___ RECORD EXTRACTS

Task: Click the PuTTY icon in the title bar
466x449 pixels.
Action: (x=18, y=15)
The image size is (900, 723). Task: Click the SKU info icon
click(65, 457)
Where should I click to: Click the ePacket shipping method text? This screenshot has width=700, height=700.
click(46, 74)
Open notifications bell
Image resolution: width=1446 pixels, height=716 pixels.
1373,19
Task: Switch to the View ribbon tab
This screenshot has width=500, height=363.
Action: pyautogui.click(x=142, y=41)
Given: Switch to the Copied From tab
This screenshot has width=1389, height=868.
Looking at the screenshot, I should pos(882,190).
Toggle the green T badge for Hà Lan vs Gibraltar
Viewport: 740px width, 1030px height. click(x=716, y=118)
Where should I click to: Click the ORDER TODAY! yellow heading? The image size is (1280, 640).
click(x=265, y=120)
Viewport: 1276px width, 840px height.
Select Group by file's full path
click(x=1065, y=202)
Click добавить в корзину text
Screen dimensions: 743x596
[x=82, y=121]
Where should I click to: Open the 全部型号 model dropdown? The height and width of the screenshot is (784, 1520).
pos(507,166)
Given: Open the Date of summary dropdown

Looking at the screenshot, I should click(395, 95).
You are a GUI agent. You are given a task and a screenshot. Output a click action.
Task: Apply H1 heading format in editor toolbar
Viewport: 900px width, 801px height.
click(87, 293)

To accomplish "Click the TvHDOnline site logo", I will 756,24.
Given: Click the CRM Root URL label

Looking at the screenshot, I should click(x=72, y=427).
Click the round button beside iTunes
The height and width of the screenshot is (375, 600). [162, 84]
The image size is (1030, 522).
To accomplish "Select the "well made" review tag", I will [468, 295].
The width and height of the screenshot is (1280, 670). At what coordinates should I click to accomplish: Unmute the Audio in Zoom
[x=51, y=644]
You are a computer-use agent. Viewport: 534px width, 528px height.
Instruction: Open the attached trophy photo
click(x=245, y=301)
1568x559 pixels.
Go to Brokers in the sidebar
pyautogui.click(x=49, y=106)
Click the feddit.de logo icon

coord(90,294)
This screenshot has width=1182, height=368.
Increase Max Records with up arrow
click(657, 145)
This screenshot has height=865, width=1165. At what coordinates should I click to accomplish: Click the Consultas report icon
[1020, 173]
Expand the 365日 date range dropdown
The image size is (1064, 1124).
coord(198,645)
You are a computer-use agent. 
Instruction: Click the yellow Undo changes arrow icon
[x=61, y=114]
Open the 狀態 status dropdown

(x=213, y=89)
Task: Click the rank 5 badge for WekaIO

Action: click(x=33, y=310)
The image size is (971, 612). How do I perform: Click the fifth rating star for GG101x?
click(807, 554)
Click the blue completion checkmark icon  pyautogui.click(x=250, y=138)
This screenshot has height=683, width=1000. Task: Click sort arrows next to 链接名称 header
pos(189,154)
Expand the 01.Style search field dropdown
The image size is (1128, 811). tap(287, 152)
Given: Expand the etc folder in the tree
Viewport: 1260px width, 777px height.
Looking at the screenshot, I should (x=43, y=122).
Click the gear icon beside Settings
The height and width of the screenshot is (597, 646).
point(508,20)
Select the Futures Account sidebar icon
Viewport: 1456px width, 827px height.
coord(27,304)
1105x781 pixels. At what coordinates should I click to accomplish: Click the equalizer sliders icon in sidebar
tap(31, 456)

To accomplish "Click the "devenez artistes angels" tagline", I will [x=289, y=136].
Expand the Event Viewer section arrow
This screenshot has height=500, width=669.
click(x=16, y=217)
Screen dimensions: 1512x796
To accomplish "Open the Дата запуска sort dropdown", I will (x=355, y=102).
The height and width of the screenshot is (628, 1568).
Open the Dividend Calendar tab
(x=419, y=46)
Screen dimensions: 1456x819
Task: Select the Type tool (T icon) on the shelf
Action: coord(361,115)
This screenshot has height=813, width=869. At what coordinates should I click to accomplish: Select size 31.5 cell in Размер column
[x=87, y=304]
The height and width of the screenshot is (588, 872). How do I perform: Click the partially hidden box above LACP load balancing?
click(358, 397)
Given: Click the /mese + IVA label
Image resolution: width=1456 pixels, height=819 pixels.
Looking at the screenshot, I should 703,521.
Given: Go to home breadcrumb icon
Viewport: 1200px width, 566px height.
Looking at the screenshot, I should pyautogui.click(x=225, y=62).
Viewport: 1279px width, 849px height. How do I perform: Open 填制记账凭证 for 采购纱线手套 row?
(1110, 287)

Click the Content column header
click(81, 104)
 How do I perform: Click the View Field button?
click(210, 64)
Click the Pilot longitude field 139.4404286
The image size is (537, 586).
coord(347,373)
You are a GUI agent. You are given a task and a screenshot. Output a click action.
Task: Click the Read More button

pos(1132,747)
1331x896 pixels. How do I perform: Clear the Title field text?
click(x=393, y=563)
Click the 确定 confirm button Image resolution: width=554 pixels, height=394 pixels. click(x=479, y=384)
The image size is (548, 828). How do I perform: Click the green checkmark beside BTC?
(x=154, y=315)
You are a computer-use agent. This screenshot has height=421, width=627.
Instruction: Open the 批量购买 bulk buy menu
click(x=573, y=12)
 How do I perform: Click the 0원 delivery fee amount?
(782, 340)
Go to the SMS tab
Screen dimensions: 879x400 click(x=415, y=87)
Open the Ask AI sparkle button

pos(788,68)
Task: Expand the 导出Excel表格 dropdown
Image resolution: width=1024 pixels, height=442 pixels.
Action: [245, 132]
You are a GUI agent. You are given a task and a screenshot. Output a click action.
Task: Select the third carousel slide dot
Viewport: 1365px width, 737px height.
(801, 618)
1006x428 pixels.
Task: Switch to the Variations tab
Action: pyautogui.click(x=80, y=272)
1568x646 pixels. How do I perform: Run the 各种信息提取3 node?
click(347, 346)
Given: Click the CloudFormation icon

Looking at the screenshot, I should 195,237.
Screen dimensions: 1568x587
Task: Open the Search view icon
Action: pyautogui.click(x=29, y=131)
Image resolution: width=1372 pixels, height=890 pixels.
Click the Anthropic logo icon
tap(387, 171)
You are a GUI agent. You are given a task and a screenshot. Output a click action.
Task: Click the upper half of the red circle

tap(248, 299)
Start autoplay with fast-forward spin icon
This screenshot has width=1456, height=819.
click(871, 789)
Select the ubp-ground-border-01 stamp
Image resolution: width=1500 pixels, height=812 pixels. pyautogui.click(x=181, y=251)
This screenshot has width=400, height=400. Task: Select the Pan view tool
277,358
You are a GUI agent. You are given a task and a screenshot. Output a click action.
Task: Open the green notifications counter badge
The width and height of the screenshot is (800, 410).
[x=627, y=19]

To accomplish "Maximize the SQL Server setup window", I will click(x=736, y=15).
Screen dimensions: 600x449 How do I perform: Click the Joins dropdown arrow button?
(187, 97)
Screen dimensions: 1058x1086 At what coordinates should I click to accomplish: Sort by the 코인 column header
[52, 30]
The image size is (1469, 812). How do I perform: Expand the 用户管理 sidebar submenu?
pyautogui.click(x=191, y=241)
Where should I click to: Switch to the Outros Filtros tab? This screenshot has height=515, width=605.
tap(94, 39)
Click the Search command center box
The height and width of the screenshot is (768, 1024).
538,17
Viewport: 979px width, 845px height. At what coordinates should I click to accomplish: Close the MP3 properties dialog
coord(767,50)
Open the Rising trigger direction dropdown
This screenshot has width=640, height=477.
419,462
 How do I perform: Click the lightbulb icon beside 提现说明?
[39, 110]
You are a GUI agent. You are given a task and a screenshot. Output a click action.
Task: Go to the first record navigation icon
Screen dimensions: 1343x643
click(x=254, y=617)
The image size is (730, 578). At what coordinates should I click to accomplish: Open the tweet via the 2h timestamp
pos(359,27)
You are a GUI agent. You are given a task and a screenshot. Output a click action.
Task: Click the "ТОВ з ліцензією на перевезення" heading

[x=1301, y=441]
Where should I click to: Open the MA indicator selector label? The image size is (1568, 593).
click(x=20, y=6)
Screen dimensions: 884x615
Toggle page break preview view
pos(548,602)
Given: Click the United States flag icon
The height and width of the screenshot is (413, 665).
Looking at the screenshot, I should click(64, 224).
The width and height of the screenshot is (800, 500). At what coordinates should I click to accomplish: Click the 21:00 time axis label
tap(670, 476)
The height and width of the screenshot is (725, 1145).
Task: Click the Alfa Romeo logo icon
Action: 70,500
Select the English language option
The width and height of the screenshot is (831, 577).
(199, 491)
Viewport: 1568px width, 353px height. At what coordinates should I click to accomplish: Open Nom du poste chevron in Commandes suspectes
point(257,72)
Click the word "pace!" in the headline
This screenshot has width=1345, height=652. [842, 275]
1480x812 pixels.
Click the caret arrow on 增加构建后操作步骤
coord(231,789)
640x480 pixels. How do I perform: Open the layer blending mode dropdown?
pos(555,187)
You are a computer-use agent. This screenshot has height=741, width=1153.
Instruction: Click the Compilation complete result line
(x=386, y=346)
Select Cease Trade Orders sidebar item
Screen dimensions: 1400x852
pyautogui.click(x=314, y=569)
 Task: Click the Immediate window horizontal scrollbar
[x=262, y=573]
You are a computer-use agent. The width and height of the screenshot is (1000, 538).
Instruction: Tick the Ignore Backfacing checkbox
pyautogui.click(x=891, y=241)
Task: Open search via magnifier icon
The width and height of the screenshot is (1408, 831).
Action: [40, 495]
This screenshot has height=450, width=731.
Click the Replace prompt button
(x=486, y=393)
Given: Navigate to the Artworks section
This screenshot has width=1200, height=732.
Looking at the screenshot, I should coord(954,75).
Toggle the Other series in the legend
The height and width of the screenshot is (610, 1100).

______

TASK TO CARRY OUT » In the listing above, find every line containing the string "badge" and copy each one out.

ANSWER FOR THE TASK »
Toggle the green T badge for Hà Lan vs Gibraltar
Task: Click the rank 5 badge for WekaIO
Task: Open the green notifications counter badge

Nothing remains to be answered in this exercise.